The orthography was in effect until 1933, the year of Skrypnyk’s tragic demise. His attention to Ukrainians living outside Ukraine constantly exasperated the Moscow center. His efforts undertaken on the territory of the Russian Federation led to the founding of nearly 500 Ukrainian schools and 2 technical colleges (there was both considerable formalism behind this success and latent or overt resistance). Skrypnyk reacted sharply to the collection Vlast’ sovetov za 10 let: 1917-1927 (Ten Years of Soviet Power: 1917-1927), a collection of articles published in Leningrad in 1927 that celebrated the achievements of the previous ten years, without, in his opinion, taking into proper account the Ukrainian ones. Skrypnyk insisted that Ukrainian literature and art had been as successful as their Russian counterparts. One can cite several more examples that confirm that Skrypnyk had no doubt that Ukraine was capable of having and should have its own language, literature, and art.
The accelerated pace of forcible collectivization, the crushing of critical thought among communists, and the crystallization of the power and punitive structures all taking place against the background of the worsening socioeconomic situation and the start of famine, was part and parcel of the Stalinist leadership’s next offensive against “nationalism.” A radical change in the party line of indigenization took place between the Sixteenth and Seventeenth Party Congresses of the All-Union Communist Party (Bolshevik) (AUCP[b]), held in 1930 and 1934, respectively. During those four years a purge of local communists and the non-party intelligentsia took place in all the non-Russian republics, and a significant proportion of the cadres that had been raised during the indigenization period was destroyed. A struggle was proclaimed against various kinds of “national deviations” and manifestations of “bourgeois nationalism,” accusations that could easily be directed against even orthodox Bolsheviks who professed “national communism.”
The era of Mylcola Skrypnyk as the next Commissar of Education was marked by “counter-Ukrainization” accusations different from those used to attack Shums’kyi. This time Ukrainization was presented as the efforts of “wreckers,” “Petliurites,” and other “Ukrainian nationalists,” who were supposedly channeling the implementation of Ukrainization and deliberately aiding the separation of the Ukrainian language from Russian, particularly by “sullying” it with foreign or artificially coined words, especially polonisms.

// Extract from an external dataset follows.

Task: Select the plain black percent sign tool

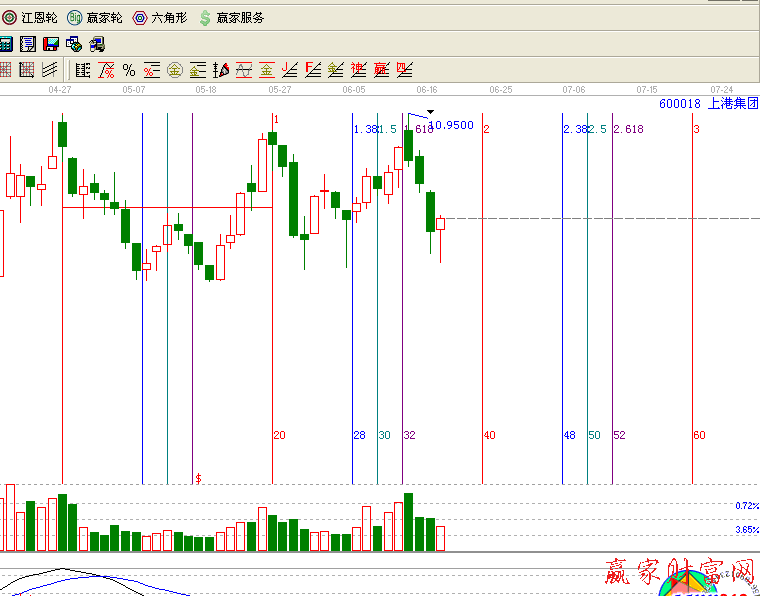Action: click(129, 70)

Among other things, the latter accusation had an exceptionally political meaning because it served to confirm Stalin’s anti-Polish paranoia and his dread fear of losing Ukraine. This was fully reflected in the Soviet leader’s letter to Kaganovich dated n August 1932. Not only did Stalin not trust individual leaders (for example, he criticized Stanislav Kosior, who became the head of the CC CP[b]U in 1928), he viewed the entire party organization in the Ukrainian SSR with suspicion. In Stalin’s view, there were quite a few “direct agents of Pilsudski” and “conscious or unwitting Petliurites” in the republican party.”

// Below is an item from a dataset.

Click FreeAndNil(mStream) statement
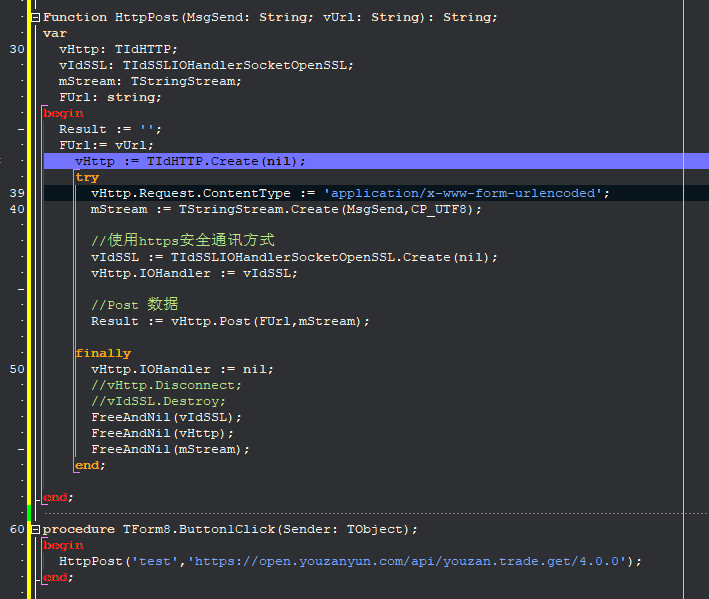The width and height of the screenshot is (709, 599). click(170, 449)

Counter-Ukrainization and the Change in the Language Policy
The Ukrainization process lacked specialists; these were found among the members of the old, non-Soviet Ukrainian intelligentsia. By a special decision passed by the Politburo of the CC CP(b)U on 6 August 1925, specialists from Eastern Galicia were permitted to enter the Ukrainian SSR. In 1932 these same specialists were turned into “enemies,” “spies,” and “wreckers,” especially on the “language front.” It is worth recalling that the introduction of Ukrainization had angered those who had no desire to change their linguistic inclinations, and the official behavior of lecturers promoting Ukrainization gave rise to linguistic sabotage, above all on the part of representatives of the nomenklatura. In 1926, out of 1,898 high-ranking party officials in the Ukrainian SSR, only 345 were fluent in Ukrainian. Another manifestation of this political hypocrisy was the introduction of several levels of language fluency. In 1927, 39-8 percent of state bureaucrats knew the Ukrainian language “well,” and 31.7 percent had a “satisfactory” knowledge; a total of 71.5 percent. In practice, however, “satisfactory” fluency meant that a person knew only a handful of Ukrainian words.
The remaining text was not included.